Benign prostatic hypertrophy (BPH): As mentioned before, in traditional Ayurvedic medicine, varuna has been extensively used to alleviate problems in urination owing to swelling of the prostate. This action of the herb is usually attributed to the chemical lupeol enclosed by the tree. In effect, lupeol is said to neutralize the enzymes responsible for manufacturing leukotrienes that bring on inflammation.
Kidney Stones: In Ayurveda, the bark of the varuna has been traditionally used to heal kidney stones for more than 3,000 years. Findings of several studies undertaken by contemporary scientists have authenticated that the herb neutralizes the enzyme called glycolate oxidase and this particular effect of the herb lessens the production of oxalates by the body. It may be mentioned here that the oxalates combine with calcium to develop into kidney stones. Another chemical enclosed by varuna, lupeol, helps to lower the intensity of several laboratory indicators of kidney damage.
Presently, herbal medicine practitioners primarily use varuna to treat kidney and prostate problems. The bark of the tree is particularly used to treat infections of the urinary tract, kidney stones as well as benign prostatic hypertrophy (BPH). Researches undertaken by scientists have demonstrated that this particular herb's actions support the cardiovascular system by properly maintaining the suppleness as well as openness of the arteries.

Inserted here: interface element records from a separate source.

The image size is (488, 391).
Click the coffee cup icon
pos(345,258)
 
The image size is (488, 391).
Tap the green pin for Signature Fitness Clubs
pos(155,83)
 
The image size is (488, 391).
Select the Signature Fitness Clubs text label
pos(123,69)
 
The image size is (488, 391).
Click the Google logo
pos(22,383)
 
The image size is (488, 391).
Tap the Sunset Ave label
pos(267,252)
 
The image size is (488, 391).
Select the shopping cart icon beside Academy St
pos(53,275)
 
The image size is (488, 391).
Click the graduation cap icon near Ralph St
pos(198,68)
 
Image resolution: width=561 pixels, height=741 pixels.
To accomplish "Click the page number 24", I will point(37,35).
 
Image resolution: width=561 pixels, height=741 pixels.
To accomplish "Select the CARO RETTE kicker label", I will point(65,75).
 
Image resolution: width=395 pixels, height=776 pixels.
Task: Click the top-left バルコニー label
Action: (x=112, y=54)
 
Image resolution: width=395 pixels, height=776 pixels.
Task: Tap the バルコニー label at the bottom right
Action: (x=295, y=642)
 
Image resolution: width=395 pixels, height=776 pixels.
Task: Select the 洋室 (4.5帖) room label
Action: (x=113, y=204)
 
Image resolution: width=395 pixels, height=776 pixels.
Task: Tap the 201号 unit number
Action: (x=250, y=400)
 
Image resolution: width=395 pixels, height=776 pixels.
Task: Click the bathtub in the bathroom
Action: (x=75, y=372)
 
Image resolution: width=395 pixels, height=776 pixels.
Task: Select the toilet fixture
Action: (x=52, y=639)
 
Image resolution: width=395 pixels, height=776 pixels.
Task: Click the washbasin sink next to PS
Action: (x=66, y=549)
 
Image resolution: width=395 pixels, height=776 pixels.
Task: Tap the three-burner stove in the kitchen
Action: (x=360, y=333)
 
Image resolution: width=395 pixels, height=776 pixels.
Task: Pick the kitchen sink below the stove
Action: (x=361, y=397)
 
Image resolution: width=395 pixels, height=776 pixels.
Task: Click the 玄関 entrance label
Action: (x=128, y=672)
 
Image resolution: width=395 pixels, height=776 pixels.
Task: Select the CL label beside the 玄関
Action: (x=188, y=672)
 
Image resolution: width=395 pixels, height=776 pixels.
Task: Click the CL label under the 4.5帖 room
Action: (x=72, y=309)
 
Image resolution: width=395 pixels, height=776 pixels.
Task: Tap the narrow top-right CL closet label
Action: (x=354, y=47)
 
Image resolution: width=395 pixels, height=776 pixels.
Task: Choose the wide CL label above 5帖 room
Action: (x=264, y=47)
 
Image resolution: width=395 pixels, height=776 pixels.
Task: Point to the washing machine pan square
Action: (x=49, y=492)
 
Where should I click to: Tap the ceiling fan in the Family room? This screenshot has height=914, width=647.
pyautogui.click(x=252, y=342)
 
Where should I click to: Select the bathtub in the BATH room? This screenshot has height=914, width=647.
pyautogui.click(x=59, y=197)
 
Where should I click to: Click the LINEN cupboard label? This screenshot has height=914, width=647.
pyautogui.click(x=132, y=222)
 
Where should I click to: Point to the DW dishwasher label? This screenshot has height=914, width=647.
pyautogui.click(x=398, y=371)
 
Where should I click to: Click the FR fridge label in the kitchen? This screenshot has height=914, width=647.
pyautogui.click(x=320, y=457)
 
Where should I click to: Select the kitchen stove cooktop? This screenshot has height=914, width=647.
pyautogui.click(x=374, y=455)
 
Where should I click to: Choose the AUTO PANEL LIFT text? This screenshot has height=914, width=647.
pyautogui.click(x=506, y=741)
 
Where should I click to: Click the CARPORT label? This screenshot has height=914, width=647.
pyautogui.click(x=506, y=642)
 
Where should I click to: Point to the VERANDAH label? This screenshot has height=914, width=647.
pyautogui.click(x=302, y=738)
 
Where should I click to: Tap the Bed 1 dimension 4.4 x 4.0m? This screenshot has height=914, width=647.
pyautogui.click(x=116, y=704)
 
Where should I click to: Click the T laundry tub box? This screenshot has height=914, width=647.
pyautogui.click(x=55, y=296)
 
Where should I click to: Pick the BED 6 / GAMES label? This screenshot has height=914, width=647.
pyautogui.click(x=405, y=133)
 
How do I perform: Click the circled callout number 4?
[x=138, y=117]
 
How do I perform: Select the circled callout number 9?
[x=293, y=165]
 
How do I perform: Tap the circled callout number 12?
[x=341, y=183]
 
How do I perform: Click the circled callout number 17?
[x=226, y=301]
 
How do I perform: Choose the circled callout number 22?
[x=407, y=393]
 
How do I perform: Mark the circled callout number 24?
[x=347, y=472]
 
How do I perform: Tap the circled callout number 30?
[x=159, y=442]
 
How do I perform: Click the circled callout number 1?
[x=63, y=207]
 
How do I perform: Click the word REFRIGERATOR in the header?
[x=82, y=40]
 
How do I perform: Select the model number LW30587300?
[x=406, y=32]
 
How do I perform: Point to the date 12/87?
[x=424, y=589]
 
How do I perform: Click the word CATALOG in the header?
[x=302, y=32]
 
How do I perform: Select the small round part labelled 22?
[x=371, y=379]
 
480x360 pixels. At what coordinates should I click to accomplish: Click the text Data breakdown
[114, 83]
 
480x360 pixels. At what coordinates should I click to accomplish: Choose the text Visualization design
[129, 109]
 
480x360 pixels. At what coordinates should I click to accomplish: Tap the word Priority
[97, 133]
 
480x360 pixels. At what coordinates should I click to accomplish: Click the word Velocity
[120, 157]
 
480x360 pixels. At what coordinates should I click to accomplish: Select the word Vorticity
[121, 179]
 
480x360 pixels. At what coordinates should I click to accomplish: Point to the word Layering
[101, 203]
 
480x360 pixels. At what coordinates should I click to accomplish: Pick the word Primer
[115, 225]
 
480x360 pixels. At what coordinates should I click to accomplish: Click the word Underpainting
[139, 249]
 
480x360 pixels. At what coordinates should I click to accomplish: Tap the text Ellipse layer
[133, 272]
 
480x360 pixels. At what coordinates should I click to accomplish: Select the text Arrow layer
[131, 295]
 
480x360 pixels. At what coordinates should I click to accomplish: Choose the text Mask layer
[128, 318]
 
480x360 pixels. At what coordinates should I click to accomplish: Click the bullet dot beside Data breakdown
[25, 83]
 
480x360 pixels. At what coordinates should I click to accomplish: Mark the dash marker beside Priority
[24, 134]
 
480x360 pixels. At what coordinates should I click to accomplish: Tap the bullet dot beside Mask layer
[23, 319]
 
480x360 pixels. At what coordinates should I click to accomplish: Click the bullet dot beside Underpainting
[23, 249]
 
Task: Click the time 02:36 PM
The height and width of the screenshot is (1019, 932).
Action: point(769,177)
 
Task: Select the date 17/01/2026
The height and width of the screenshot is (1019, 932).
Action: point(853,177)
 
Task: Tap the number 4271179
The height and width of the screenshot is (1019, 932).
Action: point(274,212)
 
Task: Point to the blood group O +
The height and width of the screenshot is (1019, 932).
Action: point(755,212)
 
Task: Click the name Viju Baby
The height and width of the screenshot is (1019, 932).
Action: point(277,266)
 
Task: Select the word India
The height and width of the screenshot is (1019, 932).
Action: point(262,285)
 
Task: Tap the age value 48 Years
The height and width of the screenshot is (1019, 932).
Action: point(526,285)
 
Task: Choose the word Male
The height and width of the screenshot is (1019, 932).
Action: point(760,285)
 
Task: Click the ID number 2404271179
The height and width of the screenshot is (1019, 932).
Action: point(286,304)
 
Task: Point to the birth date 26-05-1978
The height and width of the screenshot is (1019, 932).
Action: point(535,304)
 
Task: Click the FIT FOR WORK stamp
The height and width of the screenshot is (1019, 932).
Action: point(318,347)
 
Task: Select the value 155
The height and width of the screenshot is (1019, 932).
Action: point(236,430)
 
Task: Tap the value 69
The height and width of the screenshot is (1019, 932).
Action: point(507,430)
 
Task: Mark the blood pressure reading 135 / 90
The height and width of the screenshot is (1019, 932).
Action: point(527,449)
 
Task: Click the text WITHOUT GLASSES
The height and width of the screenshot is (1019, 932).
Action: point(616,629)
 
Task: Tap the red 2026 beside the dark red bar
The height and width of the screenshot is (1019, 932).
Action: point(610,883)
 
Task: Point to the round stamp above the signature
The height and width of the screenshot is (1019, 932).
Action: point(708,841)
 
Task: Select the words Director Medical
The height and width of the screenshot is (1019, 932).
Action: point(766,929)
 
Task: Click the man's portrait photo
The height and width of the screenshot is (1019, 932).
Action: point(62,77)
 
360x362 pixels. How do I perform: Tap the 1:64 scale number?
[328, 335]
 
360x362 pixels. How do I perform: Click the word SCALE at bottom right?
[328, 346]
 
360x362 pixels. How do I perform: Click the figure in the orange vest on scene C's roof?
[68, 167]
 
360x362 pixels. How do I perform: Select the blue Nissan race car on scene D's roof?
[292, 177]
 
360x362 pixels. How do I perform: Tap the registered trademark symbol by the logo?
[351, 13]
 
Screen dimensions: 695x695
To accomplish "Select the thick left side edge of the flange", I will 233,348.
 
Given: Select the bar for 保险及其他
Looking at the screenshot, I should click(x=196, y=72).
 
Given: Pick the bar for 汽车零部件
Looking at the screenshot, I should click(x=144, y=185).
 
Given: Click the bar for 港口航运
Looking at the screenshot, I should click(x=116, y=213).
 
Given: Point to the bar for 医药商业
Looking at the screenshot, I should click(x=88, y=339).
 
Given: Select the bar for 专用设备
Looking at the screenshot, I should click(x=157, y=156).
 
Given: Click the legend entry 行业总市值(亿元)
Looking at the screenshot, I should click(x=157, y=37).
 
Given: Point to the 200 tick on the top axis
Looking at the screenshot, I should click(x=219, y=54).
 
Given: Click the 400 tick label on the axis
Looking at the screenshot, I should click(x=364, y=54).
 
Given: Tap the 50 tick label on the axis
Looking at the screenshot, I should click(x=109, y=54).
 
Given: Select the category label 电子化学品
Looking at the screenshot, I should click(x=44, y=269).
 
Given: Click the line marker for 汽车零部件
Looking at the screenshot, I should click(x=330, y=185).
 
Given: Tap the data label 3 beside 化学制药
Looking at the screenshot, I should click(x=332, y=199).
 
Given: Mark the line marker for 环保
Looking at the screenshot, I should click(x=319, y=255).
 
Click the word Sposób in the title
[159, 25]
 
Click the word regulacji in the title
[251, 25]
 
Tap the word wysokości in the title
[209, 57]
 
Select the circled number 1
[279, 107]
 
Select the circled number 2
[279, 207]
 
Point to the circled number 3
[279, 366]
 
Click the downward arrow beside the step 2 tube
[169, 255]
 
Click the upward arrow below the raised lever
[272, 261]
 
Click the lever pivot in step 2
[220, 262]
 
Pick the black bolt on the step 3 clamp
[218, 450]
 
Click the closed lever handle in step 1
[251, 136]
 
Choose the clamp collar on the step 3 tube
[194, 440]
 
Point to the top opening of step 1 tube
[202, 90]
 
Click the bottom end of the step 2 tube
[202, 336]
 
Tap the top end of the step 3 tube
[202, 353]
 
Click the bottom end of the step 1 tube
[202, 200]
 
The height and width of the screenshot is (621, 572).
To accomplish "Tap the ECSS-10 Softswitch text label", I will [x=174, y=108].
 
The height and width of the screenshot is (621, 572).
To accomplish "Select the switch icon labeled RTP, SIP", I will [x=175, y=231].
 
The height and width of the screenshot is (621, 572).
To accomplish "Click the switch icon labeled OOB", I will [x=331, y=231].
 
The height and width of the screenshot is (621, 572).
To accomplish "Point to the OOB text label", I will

In addition, it is believed that varuna has beneficial uses either as an effective diuretic or a herb that slows down or hinders the formation of stones inside the organs. Both the barks as well as the leaves of the tree are extensively utilized for preparing herbal medications. Moreover, varuna possesses diuretic, anti-inflammatory, demulcent (soothing or mollifying), lithontriptic (stone dissolving or destroying in the organs) and tonic (stimulant) properties. The bark of this tree generates ceryl alcohol, lupeol, friedelin, diosgenin and betulinic acid. The herb is also effective for treating conditions of the urinary organs, infections of the urinary tract, pain and burning micturition (urination), renal and vesical calculi (bladder stones).
Varuna is available in several varieties and may also be used as an ingredient in other remedial products. However, if you desire to use varuna to treat any of the conditions mentioned above, it is advisable to talk to your healthcare provider regarding the treatment of your precise health problems.
Habitat and cultivation
Varuna is native to India and Bangladesh and grows naturally along the river banks and is also cultivated in the temple premises. More or less all plants of this species are grown in gardens and they require adequate fertilizers for them to achieve optimal growth. The recommended fertilizers for use for healthy growth of varuna plants would normally be a combination of three parts of nitrogen (N), two parts of phosphorous (P) and three parts of potassium (K).
Side effects and cautions
The use of varuna or any medication prepared with it is generally considered to be safe and without any adverse aftereffects provided the herbal medication is taken according to the dose recommended by your physician or healthcare provider. It is important to bear in mind that this particular herb is not meant to be an alternate or a replacement for knowledgeable medical recommendation or care. However, the safety of the herb's use in children, pregnant women, nursing mothers as well as individuals suffering from acute kidney or liver problems is yet to be ascertained.
Varuna may be taken internally in various forms - tea or even as a tincture. This herb is promptly and easily available with any Ayurvedic practitioner and, hence, should always be taken as per the instructions or directions of the physician or healthcare provider who is recommending its use.